Hungary bars under-18s from photo exhibit over LGBT+ content
Euronews (01.11.2023) – Five photos by Filipino photojournalist Hannah Reyes Morales led a far-right Hungarian lawmaker to file a complaint with the country’s cultural ministry, which found that they violate a Hungarian law that prohibits the display of LGBTQ+ content to minors.
Youngsters under the age of 18 have been barred from visiting this year’s World Press Photo exhibition in Budapest after Hungary’s right-wing populist government determined that some of its photos violate a contentious law restricting LGBTQ+ content.
The prestigious global photo exhibition, on display in Hungary’s National Museum in Budapest, receives more than 4 million visitors from over 80 cities around the world every year.
Showcasing outstanding photojournalism, its mission is to bring visual coverage of a range of important events to a global audience.
But a set of five photos by Filipino photojournalist Hannah Reyes Morales led a far-right Hungarian lawmaker to file a complaint with the country’s cultural ministry, which found that they violate a Hungarian law that prohibits the display of LGBTQ+ content to minors.
Now, even with parental consent, those under 18 are no longer allowed to visit the exhibition.
The photographs, which document a community of elderly LGBTQ+ people in the Philippines who have shared a home for decades and cared for each other as they age, depict some community members dressed in drag and wearing make-up.

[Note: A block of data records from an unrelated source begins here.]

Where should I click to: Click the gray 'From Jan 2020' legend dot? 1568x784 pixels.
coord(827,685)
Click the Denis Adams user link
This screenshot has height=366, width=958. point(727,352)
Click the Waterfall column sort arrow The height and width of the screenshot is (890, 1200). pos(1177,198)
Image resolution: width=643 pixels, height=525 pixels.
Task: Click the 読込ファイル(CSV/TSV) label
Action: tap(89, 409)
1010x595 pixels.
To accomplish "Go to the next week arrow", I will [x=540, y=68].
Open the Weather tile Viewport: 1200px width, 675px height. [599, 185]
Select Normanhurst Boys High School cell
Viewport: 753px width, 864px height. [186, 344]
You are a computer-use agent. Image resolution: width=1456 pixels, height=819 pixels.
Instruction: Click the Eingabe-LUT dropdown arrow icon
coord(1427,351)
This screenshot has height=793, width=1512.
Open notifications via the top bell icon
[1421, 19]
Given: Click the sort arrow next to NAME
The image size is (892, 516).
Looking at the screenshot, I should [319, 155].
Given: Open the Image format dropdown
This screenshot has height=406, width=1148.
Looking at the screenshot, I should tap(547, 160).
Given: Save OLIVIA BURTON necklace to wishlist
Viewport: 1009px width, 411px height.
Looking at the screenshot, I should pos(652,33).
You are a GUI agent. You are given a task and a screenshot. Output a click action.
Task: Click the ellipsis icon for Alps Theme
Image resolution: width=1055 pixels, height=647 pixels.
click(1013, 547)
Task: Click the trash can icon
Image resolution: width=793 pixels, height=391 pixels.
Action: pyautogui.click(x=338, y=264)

Joumana El Zein Khoury, executive director of World Press Photo, called it worrisome that the photo series had been targeted by Hungary’s government.
“This is the first time that we face censorship for a certain type or a closing for a certain type of audience in Europe,” Khoury told The Associated Press.
“(It) was really something new for us and I found it very sad, actually, and very worrisome,” she added.
The move to bar young people from the exhibition was the latest by Hungary’s government, led by nationalist Prime Minister Viktor Orbán, to restrict the availability of materials that promote — or depict — homosexuality to minors in media, including television, films, advertisements and literature.
While the government insists that the 2021 “child protection” law is designed to insulate children from what it calls sexual propaganda, it has prompted legal action from 15 countries in the European Union, with the bloc’s Commission President Ursula von der Leyen calling it “a disgrace.”
Dora Duro, the far-right lawmaker who filed the complaint over the photos, said she was outraged when she visited the exhibition and rejected claims that the government’s decision limited freedom of the press or free expression.
“How the LGBTQ minority lives is not the biggest problem in the world,” Duro told the AP.
“What we see as normal, what we depict and what we convey to (children) as valuable influences them, and this exhibition is clearly harmful to minors and, I think, to adults too.”
Reyes Morales, the photographer, said in an emailed statement that the subjects in her photographs serve as “icons and role models” to the LGBTQ+ community in the Philippines and that they are “not dangerous or harmful.”
“What is harmful is limiting visibility for the LGBTQIA+ community, and their right to exist and to be seen,” Reyes Morales wrote. “I am beyond saddened that their story might not reach people who need it most, saddened that their story is being kept in a shadow.”
Hungary’s cultural ministry did not respond to an interview request.
Tamas Revesz, a former World Press Photo jury member who has been the organizer of Hungary’s exhibitions for over three decades, said many of the photographs in the exhibition — such as coverage of the war in Ukraine — are “a thousand times more serious and shocking” than Morales’ series.
But given that around half of the 50,000 or so people who visit the exhibition in Hungary each year are students, he said, thousands of Hungarian youth will now be unable to view the World Press Photo collection — even those images that are free of LGBTQ+ content.
“I consider the decision to be a misguided and unprecedented move,” Revesz said.
“The World Press Photo Foundation’s credo is freedom of thought. Everyone is free to think what they want about the images on display. These pictures were taken without prejudice and we should take what we see here without prejudice,” he added.